Левые эсеры были против кулака-мироеда, но опасались, что репрессии затронут мелкое и среднее крестьянство, поскольку декрет обязывал каждого «владельца хлеба» сдать его и объявлял «всех, имеющих излишек хлеба и не вывозящих его на сборные пункты… врагами народа». Проводившие четкое разграничение между эксплуататорами и эксплуатируемыми по источнику дохода, левые эсеры были не готовы, в отличие от большевиков, к признанию иной, «превращенной» формы эксплуатации «трудовым крестьянином» голодного рабочего, справедливо отмечалось в «Истории политических партий в России»[450].

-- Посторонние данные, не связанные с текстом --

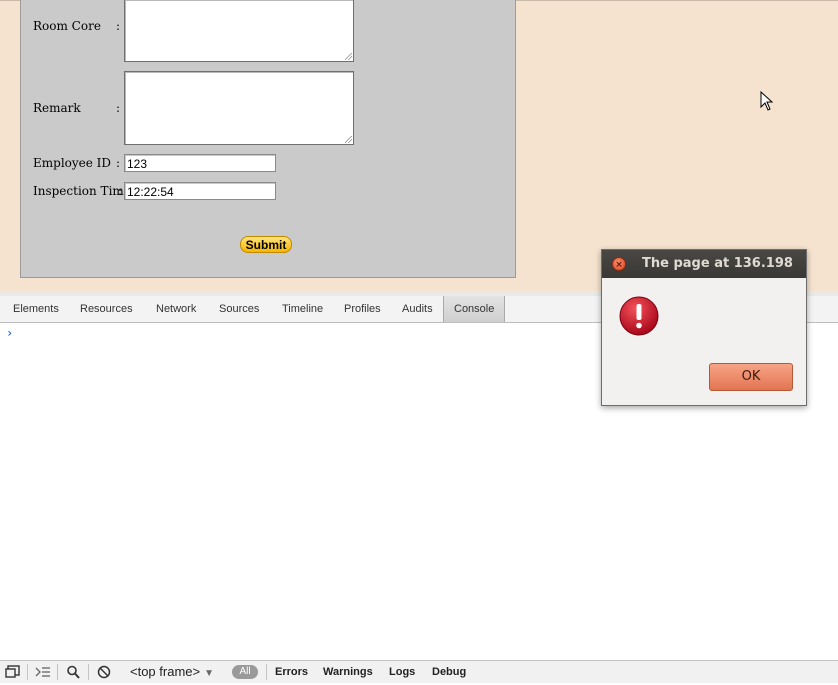 The height and width of the screenshot is (685, 838). What do you see at coordinates (751, 377) in the screenshot?
I see `ok-button: OK` at bounding box center [751, 377].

Отношение левых эсеров к «комитетам бедноты» закономерно вытекало из их теории классов, не признающей за деревенской беднотой классово-категориального значения. Противопоставление деревенской бедноты всем другим слоям деревни, «трудовому крестьянству» им казалось бессмысленным и даже кощунственным. Не предполагая в деревенской бедноте созидательного начала, они называли комбеды не иначе как «комитетами лодырей». Более того, такие комитеты превращались в очередные экспроприационно-распределительные конторы бездельников и тунеядцев.
Первые же походы продотрядов в деревню вызвали в ней, как и предсказывали левые эсеры, «поножовщину», разрушили выборную Советскую власть. Среднее и мелкое крестьянство отшатнулось от большевиков. На VIII съезде РКП(б) Ленин вынужден был признать, что «сплошь и рядом по неопытности советских работников, по трудности вопроса удары, которые предназначались для кулаков, падали на среднее крестьянство», но он не мог объяснить, в чем состояла «трудность» столь очевидного вопроса. В то же время подчеркнул, «что тот, кто понимает переход к социализму без подавления буржуазии, тот не социалист»[451].
Левые эсеры, прекрасно понимая сущность классовой борьбы и разделяя в основном мнение большевиков по формам и методам революционной борьбы, не могли понять, где та грань, за которой стоит деревенский буржуа. Они были категорически против притеснения и тем более уничтожения крестьян, которые своими руками строили свой социализм и на своем горбу несли партийных управленцев в их социализм.
Владея государственными структурами, имея свои кадры на руководящих постах, партия большевиков на практике совместила законодательные и исполнительно-распорядительные государственные функции под своим диктатом. «После победы в Октябре государственная власть перешла к истинным представителям рабочего класса – к нашей партии», – говорилось в циркулярном письме ЦК РКП(б) всем членам партии от 18 мая 1918 г. А в циркулярном письме ЦК от 29 мая уже прямо признается верховенство большевиков: «Наша партия стоит во главе Советской власти. Декреты, мероприятия Советской власти исходят от нашей партии!» Ни о каких представителях других слоев населения и даже самого многочисленного крестьянства, ни о партии левых эсеров, с которой еще большевики были в блоке, не было даже упоминания. Какая-либо политически-властная коалиция была исключена, ибо свою диктатуру большевики даже не скрывали, считая, что их партия и есть государственная Советская власть, отражавшая истинные критерии социализма и на свое усмотрение проводившая их в жизнь.